When you come back, open bottle in your hand, the sweatshirt's folded neatly on the couch, the Columbia hidden from view. But as she sips her beer, her hand strays to it, and she seeks out your eyes again.
"We could have done it better," she says. "The breaking up. I could've done it better."
You shrug again. "Your heart wasn't in it," you say. "I shouldn't've pushed you like that."
"No," she says, slightly too loudly. "My heart was in it. My heart was in it." Your throat tightens as she turns the easy cliché into something deep and delicate. "You and I . . . it's not," she searches for a word, "it's not nothing just because we're over."
"It's not?"
She shakes her head, casting her eyes down, courage almost gone, until she looks up again and says, "We should . . . we never had break-up sex." She nods quickly a few times, as if that'll make the difference between you agreeing and throwing her out, or laughing in her face, or getting down on one knee and proposing something undying that neither of you know how to do. "We should have break-up sex."
It's not exactly logical or prudent or, honestly, anything good. But you don't want to let her go now she's here; not quite yet. And that's how it starts (or rather, ends) between you and her. One last time.
There were things you used to do with her in bed, always just shy of your full range of experience, but never making it to the routine end of familiarity.
None of that matters, now, though. It's just you and her and how you feel.
You're braced above her; she's beneath you, looking up into your eyes. The fingers of her right hand are twined in yours, clasped hard against the pillow; her left runs a finger along the length of your erection, cups your balls, comes to rest against your hip as you dip your mouth to her breast.
She exhales a long, soft sigh, reaches for you, draws you inside her; and you bury your head in the soft crook of her neck, feeling the silk of her hair, smelling her scent, hearing her breathe in your ear.

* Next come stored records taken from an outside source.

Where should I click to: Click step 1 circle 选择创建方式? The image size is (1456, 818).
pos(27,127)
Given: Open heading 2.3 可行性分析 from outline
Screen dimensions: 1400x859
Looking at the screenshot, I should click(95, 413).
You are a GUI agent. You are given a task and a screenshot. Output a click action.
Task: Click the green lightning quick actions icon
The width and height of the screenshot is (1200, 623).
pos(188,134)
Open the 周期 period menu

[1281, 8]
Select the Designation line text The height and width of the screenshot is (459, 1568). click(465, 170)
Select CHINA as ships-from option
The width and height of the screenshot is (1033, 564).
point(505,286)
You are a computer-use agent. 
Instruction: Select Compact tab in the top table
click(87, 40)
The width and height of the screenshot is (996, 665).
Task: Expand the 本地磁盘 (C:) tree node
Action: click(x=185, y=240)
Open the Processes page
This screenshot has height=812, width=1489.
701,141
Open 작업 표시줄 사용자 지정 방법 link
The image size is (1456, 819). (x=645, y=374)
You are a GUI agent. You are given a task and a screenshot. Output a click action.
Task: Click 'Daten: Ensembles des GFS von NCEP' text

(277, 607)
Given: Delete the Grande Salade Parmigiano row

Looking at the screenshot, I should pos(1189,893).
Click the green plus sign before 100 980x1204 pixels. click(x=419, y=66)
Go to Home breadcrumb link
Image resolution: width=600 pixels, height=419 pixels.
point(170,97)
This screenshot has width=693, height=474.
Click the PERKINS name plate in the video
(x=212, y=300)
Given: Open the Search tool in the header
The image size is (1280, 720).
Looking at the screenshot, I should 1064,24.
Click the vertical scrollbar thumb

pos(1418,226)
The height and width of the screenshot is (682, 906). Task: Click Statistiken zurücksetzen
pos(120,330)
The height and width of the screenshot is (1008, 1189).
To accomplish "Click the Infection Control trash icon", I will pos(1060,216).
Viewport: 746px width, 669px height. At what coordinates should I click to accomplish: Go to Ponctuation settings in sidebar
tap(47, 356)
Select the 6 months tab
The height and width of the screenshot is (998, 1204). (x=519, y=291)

Her muscles clench around you, her hand firm against your ass pulling you further in. It's all rhythm and breath and something like infinity, and you don't know or care if you're any good, you just know you're inside her. It's you and her and that's all that matters.
She lets out a little cry, trembles against you, bites your neck softly; and you let yourself go, quietly, a version of yourself you don't know how to be (don't really know, period) without her.
She runs her fingers through your hair; you kiss her eyelids; you breathe each other's breath.
Then it's over and you're separate again, brought back to the real, fractured world by the condom, sticky in your fingers, reminding you what you're feeling is all just an echo of the past.
A half-hour later, she gets after-sex giddy, padding naked through the apartment for beer and stray cigarettes. She comes back wearing the Columbia sweatshirt like a talisman against the inevitable, and you talk, almost like you used to, sharing one drink and one cigarette at a time until she falls asleep, curled up with your arm around her, breathing as though she's peaceful.
She's right: what you had, you and Lexie, is not nothing just because you're over.
You've always known sadness could feel this bad; you just never knew before today it could feel this good.